* **Exercise instructions**
Because the lines must stay identical, write out the data without changing anything.

* **Data to process**

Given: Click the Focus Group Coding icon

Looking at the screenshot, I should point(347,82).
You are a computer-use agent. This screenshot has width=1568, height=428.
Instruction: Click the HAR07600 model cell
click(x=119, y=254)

* **Task response**
Given: Click the Focus Group Coding icon

Looking at the screenshot, I should point(347,82).
You are a computer-use agent. This screenshot has width=1568, height=428.
Instruction: Click the HAR07600 model cell
click(x=119, y=254)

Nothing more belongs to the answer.